REQUEST.
Update the items below by changing "agent" to "assistant" everywhere it appears, keeping every other word the same. Leave the pictures out of your answer.

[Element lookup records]

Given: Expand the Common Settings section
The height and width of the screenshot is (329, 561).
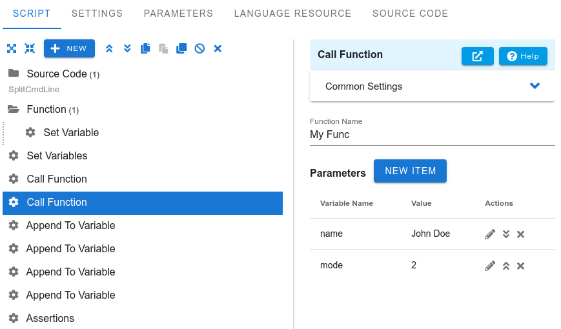Looking at the screenshot, I should click(x=535, y=86).
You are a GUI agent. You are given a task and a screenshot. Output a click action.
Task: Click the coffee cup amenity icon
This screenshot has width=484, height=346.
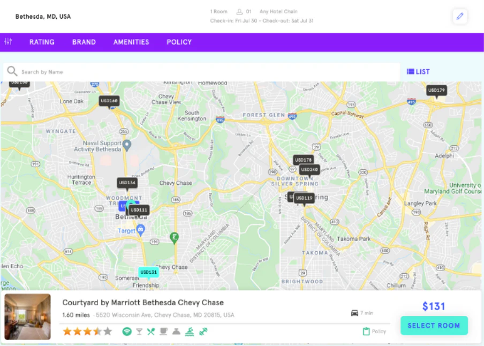[163, 332]
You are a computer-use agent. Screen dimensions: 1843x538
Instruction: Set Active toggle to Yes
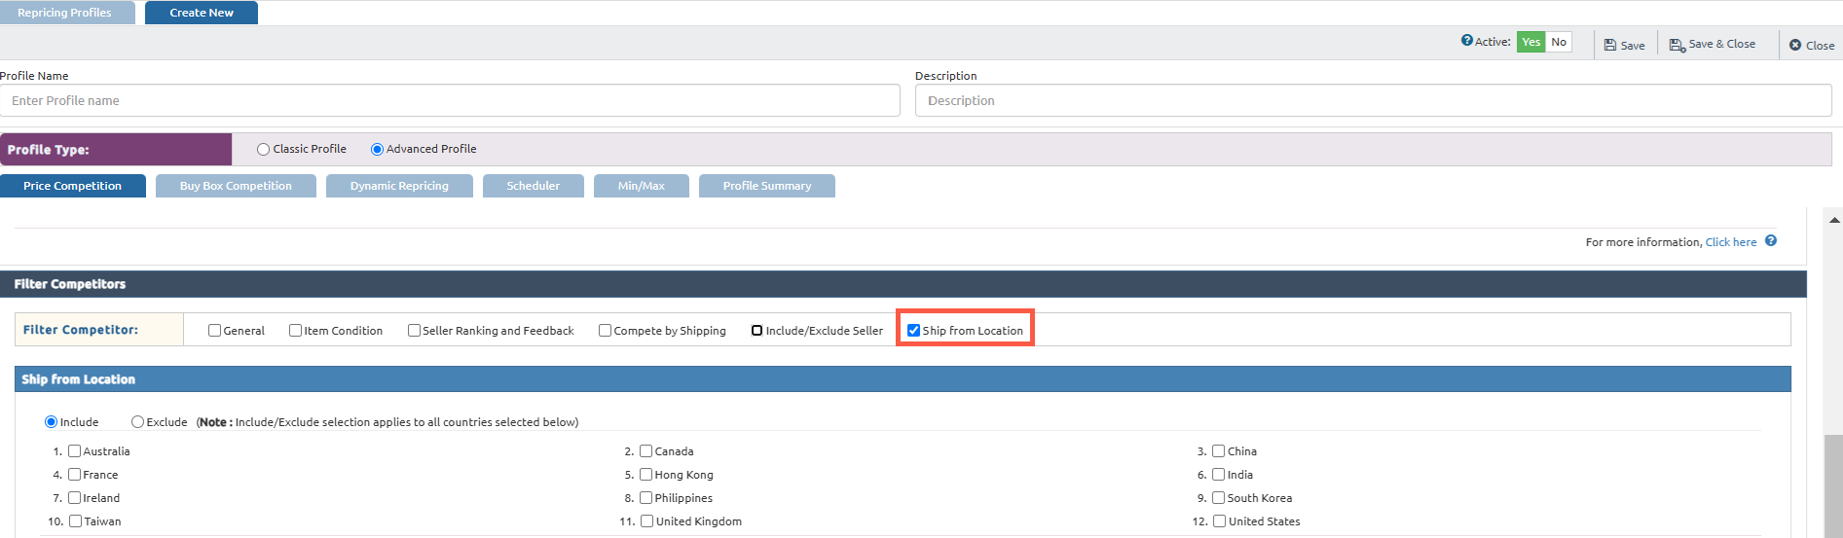click(x=1530, y=42)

EXPECTED OUTPUT.
Given: Expand the Common Settings section
The height and width of the screenshot is (329, 561).
Looking at the screenshot, I should click(x=535, y=86).
You are a GUI assistant. You are given a task and a screenshot. Output a click action.
Task: Click the coffee cup amenity icon
This screenshot has width=484, height=346.
[163, 332]
You are a computer-use assistant. Screen dimensions: 1843x538
Instruction: Set Active toggle to Yes
click(x=1530, y=42)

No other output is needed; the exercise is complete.